Finalement, ce mec souffre,
peut-être même plus que moi avec ma gueule de métèque et mon reste d’accent
venu du grand froid, de la violence de la société française. Cette violence
inouïe, inavouée, entêtée qu’entretient la France avec tout ce dont elle aime à
se faire croire qu’il jure avec l’idée chimérique qu’elle se fait de son
identité.
Je ne veux pas faire comme
lui. Je ne veux pas qu’il pense qu’il peut me faire ce qu’on lui a fait.
Je suis immigrée. Québécoise.
D’origine maghrébine. Et pour jouer le numéro du mec honteux de ses origines
qui se retourne contre plus honteux que lui pour asseoir sa domination et se
rassurer, il faut se lever de bonne heure, comme on dit chez nous.
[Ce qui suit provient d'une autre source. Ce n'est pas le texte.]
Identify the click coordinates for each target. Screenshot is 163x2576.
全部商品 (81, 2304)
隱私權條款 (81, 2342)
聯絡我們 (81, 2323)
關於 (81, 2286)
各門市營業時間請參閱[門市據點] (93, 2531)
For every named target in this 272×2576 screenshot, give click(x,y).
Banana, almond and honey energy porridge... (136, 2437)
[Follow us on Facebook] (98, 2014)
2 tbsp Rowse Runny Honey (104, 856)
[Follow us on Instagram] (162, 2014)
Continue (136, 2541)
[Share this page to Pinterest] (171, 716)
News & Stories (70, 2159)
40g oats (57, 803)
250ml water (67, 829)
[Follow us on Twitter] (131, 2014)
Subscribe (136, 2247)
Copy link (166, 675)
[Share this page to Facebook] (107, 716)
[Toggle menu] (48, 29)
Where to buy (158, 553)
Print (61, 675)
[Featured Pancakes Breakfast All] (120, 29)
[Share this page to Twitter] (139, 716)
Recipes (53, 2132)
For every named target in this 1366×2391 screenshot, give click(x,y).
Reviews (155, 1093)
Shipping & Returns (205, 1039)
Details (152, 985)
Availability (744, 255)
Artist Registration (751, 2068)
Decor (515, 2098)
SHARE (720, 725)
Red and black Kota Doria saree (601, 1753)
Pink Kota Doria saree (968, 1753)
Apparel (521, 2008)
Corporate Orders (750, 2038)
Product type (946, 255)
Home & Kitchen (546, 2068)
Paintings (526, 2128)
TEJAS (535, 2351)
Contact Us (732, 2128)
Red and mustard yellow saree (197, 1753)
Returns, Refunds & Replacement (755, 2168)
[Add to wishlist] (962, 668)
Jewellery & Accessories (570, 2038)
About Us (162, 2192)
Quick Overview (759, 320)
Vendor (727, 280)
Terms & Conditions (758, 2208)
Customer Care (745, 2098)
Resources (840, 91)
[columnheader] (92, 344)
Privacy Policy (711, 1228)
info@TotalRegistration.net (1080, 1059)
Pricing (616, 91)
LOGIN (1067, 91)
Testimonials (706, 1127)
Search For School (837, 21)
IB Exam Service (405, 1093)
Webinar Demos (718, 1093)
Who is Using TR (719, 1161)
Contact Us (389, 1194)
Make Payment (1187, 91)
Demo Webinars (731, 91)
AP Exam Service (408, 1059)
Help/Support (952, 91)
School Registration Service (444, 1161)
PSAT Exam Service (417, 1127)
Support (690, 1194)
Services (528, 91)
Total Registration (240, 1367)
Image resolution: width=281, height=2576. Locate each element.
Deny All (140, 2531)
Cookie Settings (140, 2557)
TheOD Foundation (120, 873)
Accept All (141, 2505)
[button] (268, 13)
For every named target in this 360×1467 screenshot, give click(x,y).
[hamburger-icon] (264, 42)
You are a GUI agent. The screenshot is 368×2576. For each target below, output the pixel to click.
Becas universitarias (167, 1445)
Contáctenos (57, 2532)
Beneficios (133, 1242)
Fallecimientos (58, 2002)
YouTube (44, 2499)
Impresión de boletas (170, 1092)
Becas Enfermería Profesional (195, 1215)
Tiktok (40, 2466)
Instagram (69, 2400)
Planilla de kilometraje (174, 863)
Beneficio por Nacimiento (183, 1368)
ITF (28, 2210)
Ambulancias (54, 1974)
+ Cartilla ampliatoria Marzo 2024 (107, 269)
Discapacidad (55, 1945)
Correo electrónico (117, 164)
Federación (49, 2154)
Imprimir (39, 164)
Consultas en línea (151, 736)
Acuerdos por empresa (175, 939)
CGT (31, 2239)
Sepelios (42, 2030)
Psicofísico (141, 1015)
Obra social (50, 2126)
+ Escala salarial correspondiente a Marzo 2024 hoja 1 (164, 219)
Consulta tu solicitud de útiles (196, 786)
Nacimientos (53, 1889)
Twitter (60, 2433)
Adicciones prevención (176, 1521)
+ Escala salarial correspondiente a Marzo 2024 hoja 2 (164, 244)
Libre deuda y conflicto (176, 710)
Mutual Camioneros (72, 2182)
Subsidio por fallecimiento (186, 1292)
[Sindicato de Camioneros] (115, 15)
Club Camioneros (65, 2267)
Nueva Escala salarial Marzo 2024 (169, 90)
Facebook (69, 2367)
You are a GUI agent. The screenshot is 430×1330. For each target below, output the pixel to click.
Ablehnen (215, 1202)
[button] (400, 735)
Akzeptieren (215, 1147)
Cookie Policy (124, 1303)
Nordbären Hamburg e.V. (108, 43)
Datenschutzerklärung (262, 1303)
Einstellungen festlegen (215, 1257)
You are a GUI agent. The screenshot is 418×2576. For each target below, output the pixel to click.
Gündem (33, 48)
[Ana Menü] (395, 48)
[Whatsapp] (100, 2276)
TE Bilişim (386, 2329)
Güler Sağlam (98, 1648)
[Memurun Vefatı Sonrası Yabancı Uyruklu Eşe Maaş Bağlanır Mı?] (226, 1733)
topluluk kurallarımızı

Enfin, il
semble bien c’est que je décide, là, maintenant.
Mon mari arrive, à ses côtés
un autre copain à lui, perdu de vue depuis des lustres, soudain retrouvé,
curieux de rencontrer « la Québécoise qui a ravi le cœur de P. » Je
vois dans les yeux de mon amoureux son malaise. J’entends le copain qui me dit
je ne sais quelle connerie en imitant un accent qui ne ressemble à rien, et
encore moins à quelque accent québécois que ce soit. Mon regard est plongé dans
celui de mon amour, triste, contrit, comme bouffé par la honte devant le
comportement des siens.
Je pose ma main sur sa joue.
Nous sommes soudain seuls au milieu de cette foule, le Français qui a passé un
an au Québec et qui en a ramené une Québéco-Maghrébine nourrie de culture
française depuis sa plus tendre enfance. La Québéco-Maghrébine immigrée en
France et qui commence à mesurer ce que cela signifie, ce qu’elle y aime, ce
qui fait qu’elle s’y fera des racines, et ce à quoi elle ne se pliera plus jamais.
Nous nous sourions, d’abord un
peu tristement. Il sait que je sais qu’il sait. Il comprend que je comprends
qu’il comprend. Je le plains de me plaindre. Je souffre de le voir souffrir. Je
l’aime de m’aimer ainsi.
Je le regarde et je lui souris
maintenant franchement. J’éclate même de rire. Le gars qui est avec nous et
dont la présence est soudain devenue superfétatoire semble convaincu que je ris
de ses blagues débiles. Mon mari lui donne une tape affectueuse sur l’épaule.
Il me prend la main et m’entraîne
vers les escaliers. Nous nous échappons de la fête comme deux voleurs et allons
nous promener dans Paris, bras-dessus bras-dessous, imitant interminablement
les Français qui imitent les Québécois, exagérant, pavoisant, en faisant des
tonnes. Amoureux. Étrangers pour toujours à son pays comme au mien, mais jamais
l’un à l’autre. Étrangers ensemble et riant comme des baleines dans les petites
rues désertes du ***e arrondissement de la Ville-Lumière.